Liability was admitted in this matter, and compensation was agreed in the sum of £20,000.

Julie Marsh, an experienced pressure sore claim solicitor at Boyes Turner, commented on the case:

“It is standard practice for a hospital staff to carry out a Waterlow assessment when they are admitting an individual with a complex medical history and with limited mobility. Due consideration must be given to the ability of the patient to reposition themselves, and regular checks need to be carried out to ensure that pressure sores do not develop. The Waterlow assessment allows staff to prioritise patients, and if they are at risk of developing pressure sores, to try to prevent them developing by using measures such as a pressure relieving mattress.

Such a basic failing in the care of Mr X has resulted in very severe pressure sores over a number of areas, and potentially contributed to his death.”

Retired teacher dies after suffering from a bed sore

Retired teacher Eileen Cliggett, 79, went home from hospital with a pressure sore, after being in hospital for a week.

She was subsequently readmitted a month later, when the sore became severely infected. She died a few days later. The official cause of death was recorded as the pressure sore.

Mrs Cliggett received care at Llandough Hospital in Cardiff, and health chiefs from the Hospital Trust have now apologised to Mrs Cliggett’s family for the substandard care she received there.

Mrs Cliggett had recently been admitted to hospital for a hysterectomy, following cancer in June 2011. She had received an epidural anaesthetic, and therefore had to stay in bed for a week.

A risk assessment had been carried out, but staff had not followed the appropriate NHS procedures to prevent a bed sore developing.

It was only when Mrs Cliggett was visited by a district nurse, that the bed sore was flagged to the family.

The Cardiff and Vale University Health Board carried out a thorough investigation, and this has led to changes in the processes involved in preventing and reducing pressure ulcers.

Julie Marsh, expert pressure sore negligence claim solicitor at Boyes Turner, commented on the case: “This is yet another example of failings in the care provided to immobile patients in hospital. Although procedures are in place to assess immobile patients, if the process of regularly turning and moving these patients is not strictly adhered to, pressure sores can easily develop.

It is completely unacceptable that in this case Mrs Cliggett was discharged home having sustained a bed sore, without appropriate measures being taken to manage the sore or prevent it becoming infected. Sadly this had tragic consequences for her family.”
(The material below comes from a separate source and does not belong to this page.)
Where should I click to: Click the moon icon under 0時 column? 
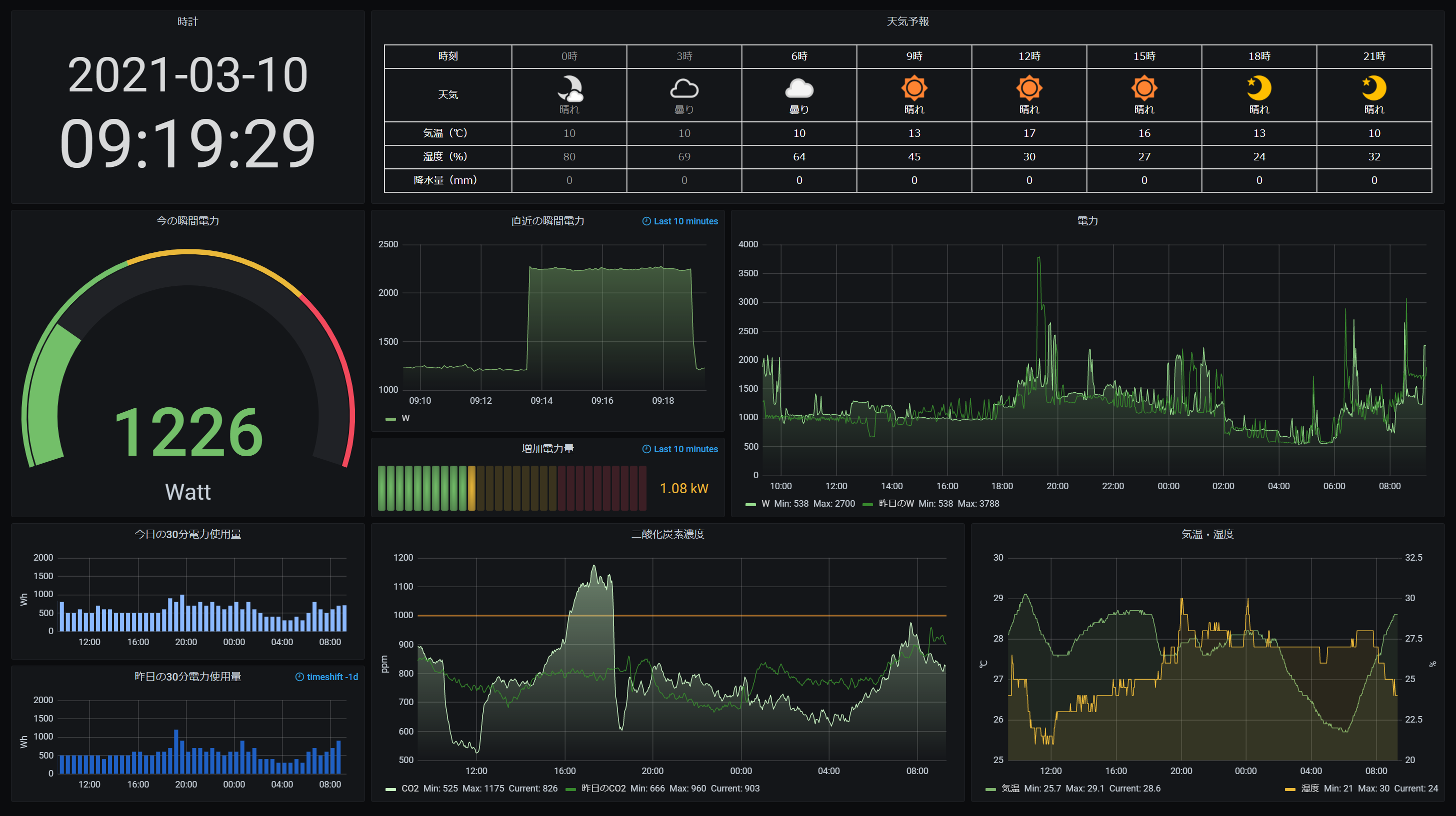click(x=569, y=87)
Man died after developing pressure sores

A man, aged 74 years, was admitted to Darent Valley Hospital in Kent after suffering a minor stroke. A risk assessment was carried out and it was noted that he was at high risk of developing pressure sores as he could not turn himself over or support himself in bed. Unfortunately, the man did develop pressure sores which gradually worsened and became infected. Sadly, he died of MRSA and sepsis.
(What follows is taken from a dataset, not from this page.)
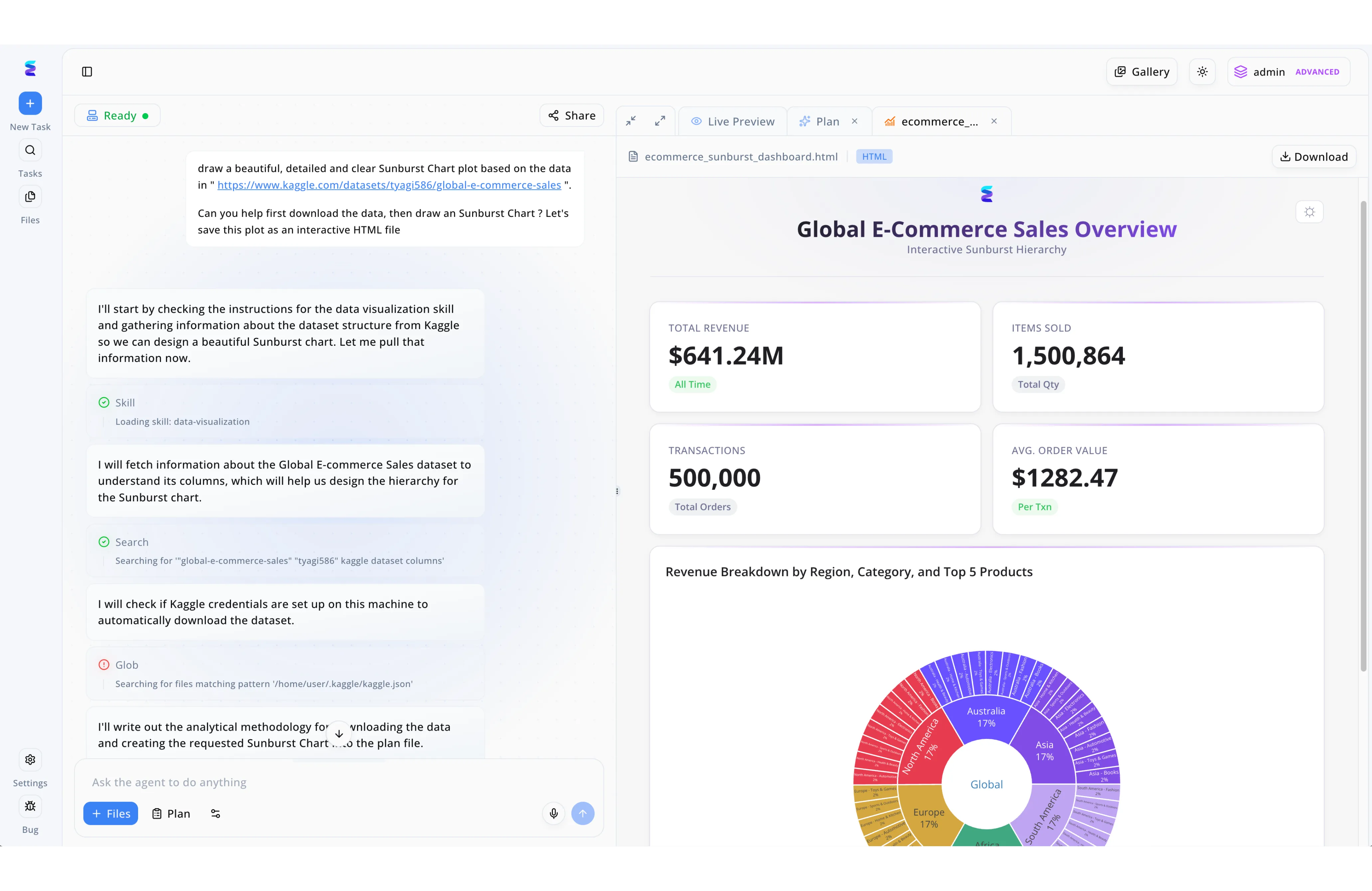Expand the preview to fullscreen
This screenshot has width=1372, height=891.
pos(659,120)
The family sought legal advice and consequently the hospital trust admitted that there were failures in communication and that the staff were not trained adequately.
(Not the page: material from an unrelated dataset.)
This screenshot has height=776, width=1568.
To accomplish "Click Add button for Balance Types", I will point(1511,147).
An inquest was carried out which recorded a verdict of neglect. There were various errors highlighted which were said to have caused the man’s death, namely:

  • He was given a pressure relieving mattress but the staff did not notice that the mattress was not working.
  • The nurse responsible for managing the pressure sores did not examine the man until he had been suffering with the sores for more than two weeks.
  • When the pressure sores were identified, the staff failed to treat and/or managed them appropriately.

The pressure sores increased in severity and then became infected with MRSA, which led to sepsis. The man’s condition deteriorated and he tragically died, six weeks after being admitted.

Sita Vaghela, a medical claim solicitor at Boyes Turner LLP, commented on the case:

“This case demonstrates the importance of not only undertaking appropriate risk assessments but also providing appropriate pressure relieving equipment and continuing to maintain that equipment. It is vital that once the sore has been identified that appropriate measures are taken to treat the sore and prevent it becoming infected.”